Level 3, as we have said, is fixed at US $30.  This is important because it is the level at which so-called spot fines are fixed in terms of the Criminal Procedure and Evidence Act.  Section 141 of that Act states that “peace officers” – and police officers are peace officers – can issue notices commonly called “tickets” to people who have committed offences such as minor traffic violations for which they are unlikely to receive a sentence of more than level 3.  The notices call on the person concerned to appear in a magistrates court on a specified date to face a charge of committing the offence, but say that if the person is prepared to admit the offence, he or she can pay the specified fine – which must not exceed level 3 – at a police station and so avoid the trouble and inconvenience of appearing in court.

By fixing level 3 at US $30, the new notice limits the fines that can be imposed through tickets to US $30 or the Zimbabwe dollar equivalent, which is currently ZWL $27 000.  Heavier fines can be imposed only by courts.

One further point should be noted about spot fines

Section 141 of the Criminal Procedure and Evidence Act does not give police officers power to demand that fines be paid in cash on the spot.  There is nothing illegal about a driver voluntarily paying a fine on the spot, though he or she should insist on a proper receipt, but a police officer cannot insist on such payment and an officer who does insist on it is guilty of extortion – a very serious offence.  The driver must be given the option of going to a police station to pay the fine.

More Dollarisation

The new Standard Scale is to be welcomed – by law enforcement agents though probably not by wrongdoers – because the fines specified in the old Scale had lost much of their value through inflation in the two years since they were published, and the new fine levels are much more realistic.

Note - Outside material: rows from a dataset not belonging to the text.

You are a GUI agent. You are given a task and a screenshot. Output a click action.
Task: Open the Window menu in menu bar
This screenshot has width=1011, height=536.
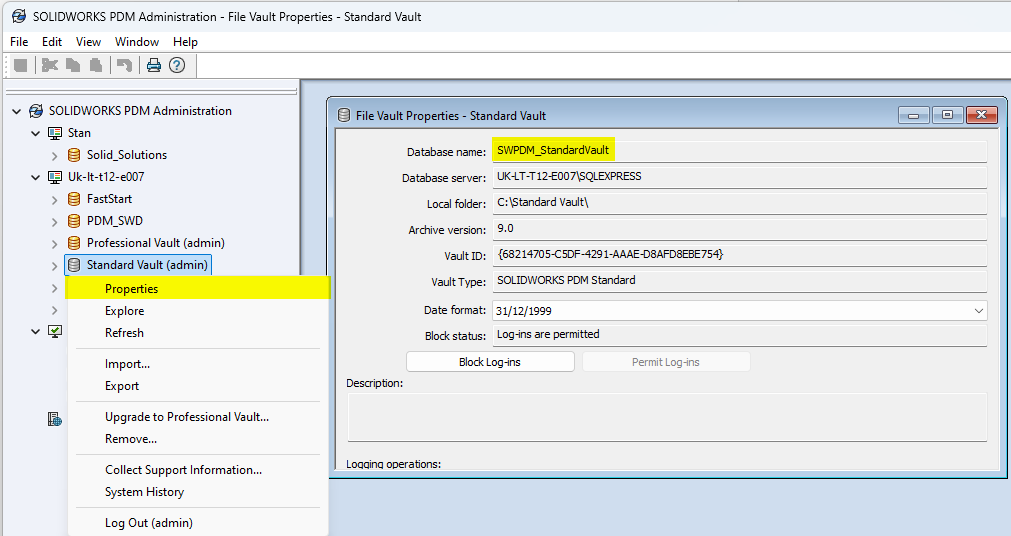[137, 42]
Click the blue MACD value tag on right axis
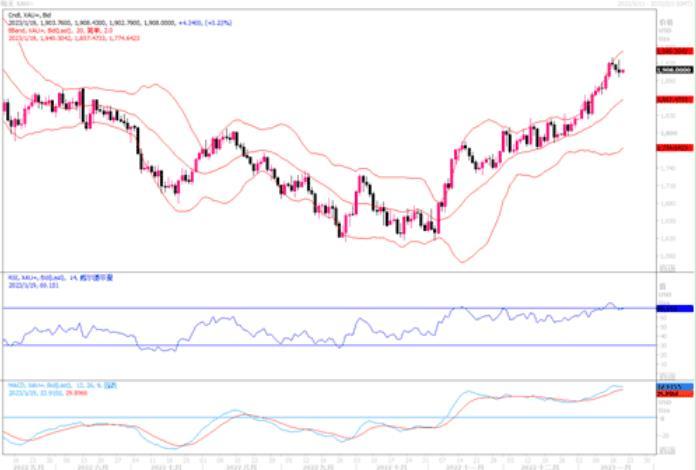The width and height of the screenshot is (696, 470). tap(669, 386)
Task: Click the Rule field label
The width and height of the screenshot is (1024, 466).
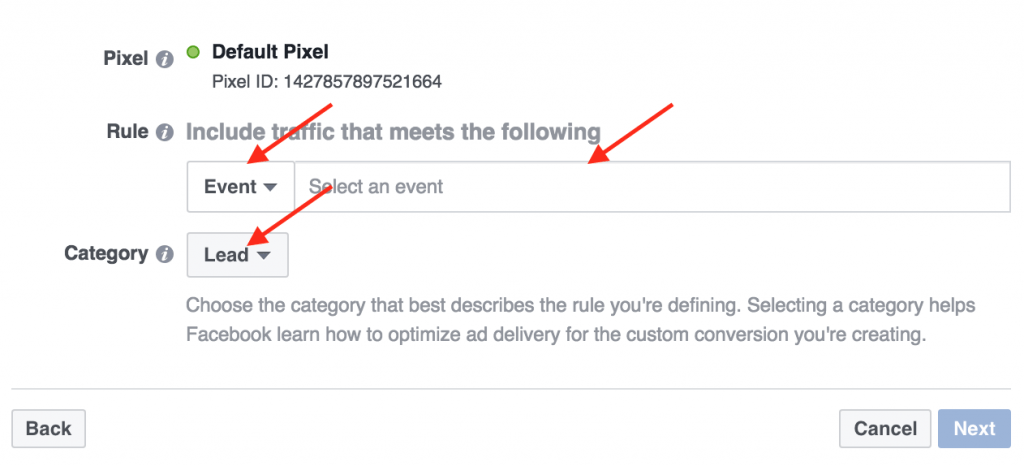Action: [x=128, y=131]
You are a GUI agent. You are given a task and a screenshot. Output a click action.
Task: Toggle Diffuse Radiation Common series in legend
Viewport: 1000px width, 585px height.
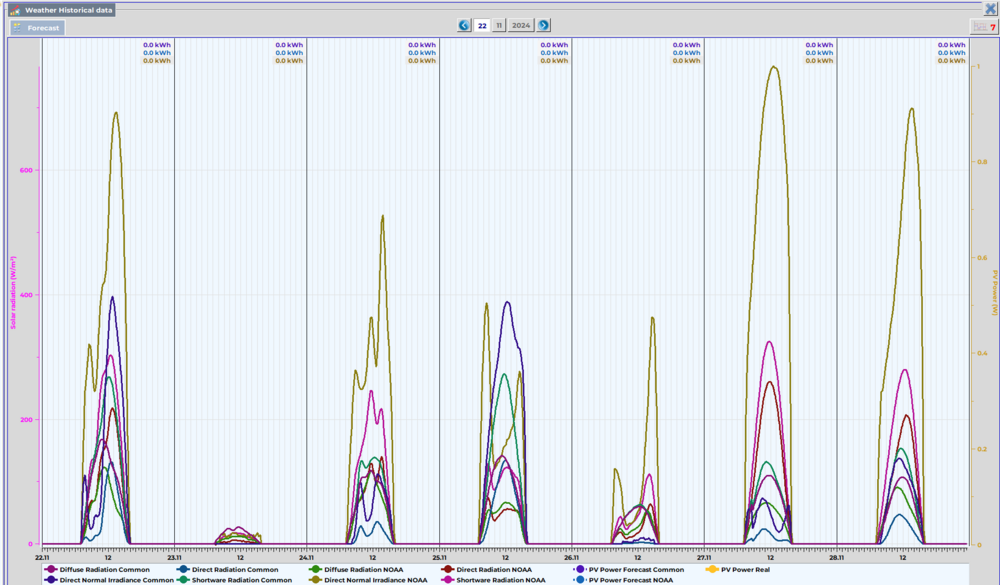point(97,569)
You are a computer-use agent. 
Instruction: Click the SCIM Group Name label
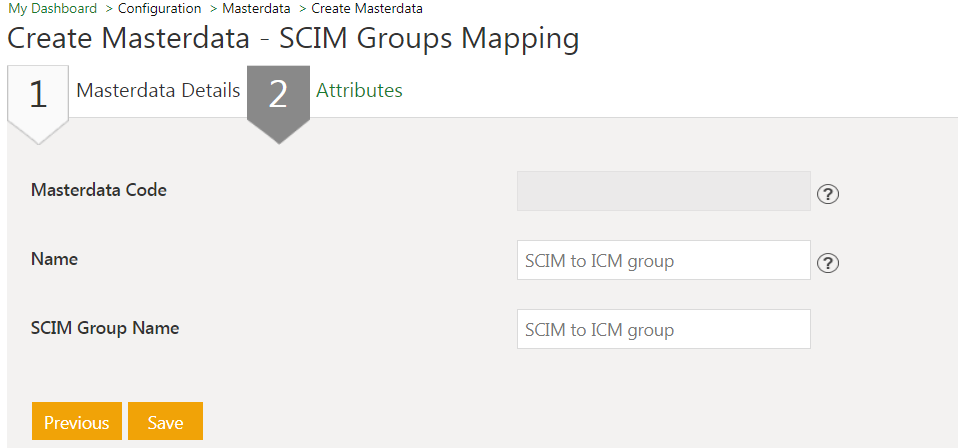105,327
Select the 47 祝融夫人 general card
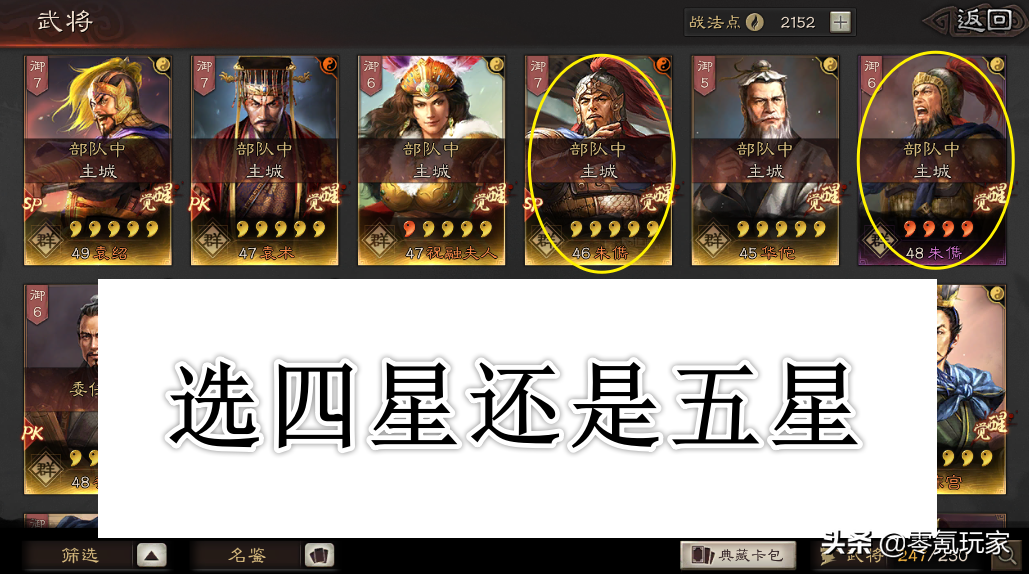Screen dimensions: 1029x574 pos(431,161)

It also makes sense to express fine levels by reference to the US dollar, a currency that is much less liable to depreciate in value than our unstable RTGS dollar.  On the other hand, expressing fines in this way will encourage courts to impose fines in US dollars.  Even though the notice makes provision for fines to be paid in the equivalent amount of Zimbabwean dollars at the prevailing interbank rate, judicial officers will probably impose fines in US dollars in order to avoid the trouble of trying to calculate the equivalent amount in Zimbabwe dollars on that specific date.

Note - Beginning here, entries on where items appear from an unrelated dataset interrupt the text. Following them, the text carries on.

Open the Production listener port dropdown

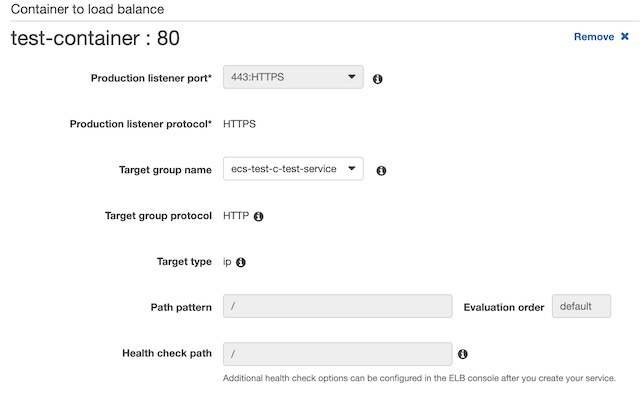pyautogui.click(x=293, y=77)
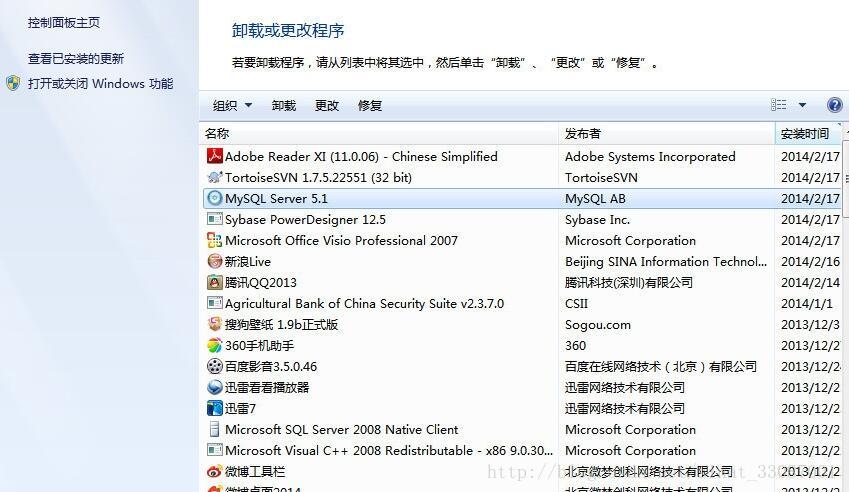Expand the 组织 dropdown menu
Image resolution: width=849 pixels, height=492 pixels.
coord(232,105)
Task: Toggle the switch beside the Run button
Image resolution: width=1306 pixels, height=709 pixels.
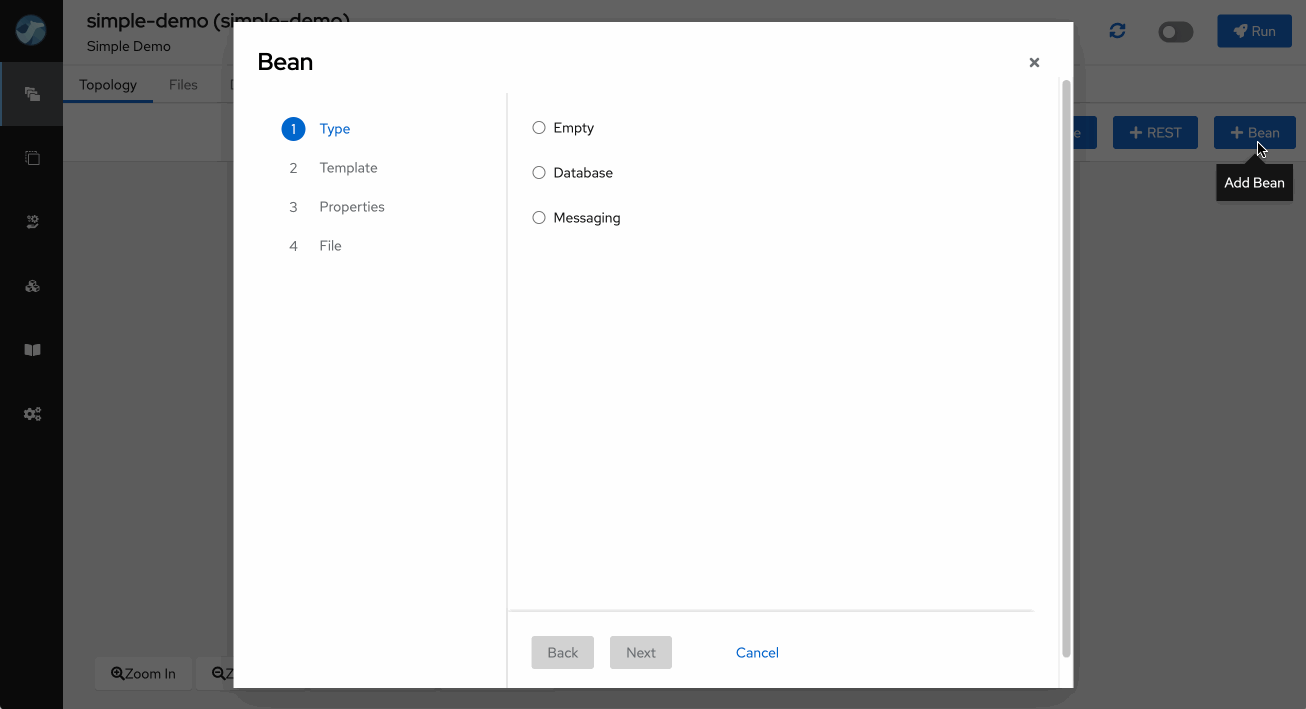Action: [x=1175, y=32]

[Hence the new Standard Scale is likely to contribute to the further dollarisation of our economy.]

A Few Words About section 280 of the Criminal Law Code

The Minister of Justice, Legal and Parliamentary Affairs made the SI in which the new Standard Scale of Fines was published in terms of section 280(5) of the Criminal Law Code.

This section, as we pointed out in Bill Watch 3/2021 [link], is a mess:

  • It gives two Ministers, the Minister of Finance and the Minister of Justice, independent powers to amend the Standard Scale.  The Minister of Finance can do it in order to take account of a decline in the purchasing power of the Zimbabwe dollar, while the Minister of Justice can do it to take account of a change in the purchasing power of money, “or for any other reason”.
  • The Minister of Justice must get approval from both Houses of Parliament before he amends the Standard Scale;  the Minister of Finance does not.
  • The section seems to envisage the monetary amounts of the Scale being specified in both Zimbabwean and United States dollars, but this has not been done for many years.

Section 280 should be repealed and replaced with a clearer, simpler provision.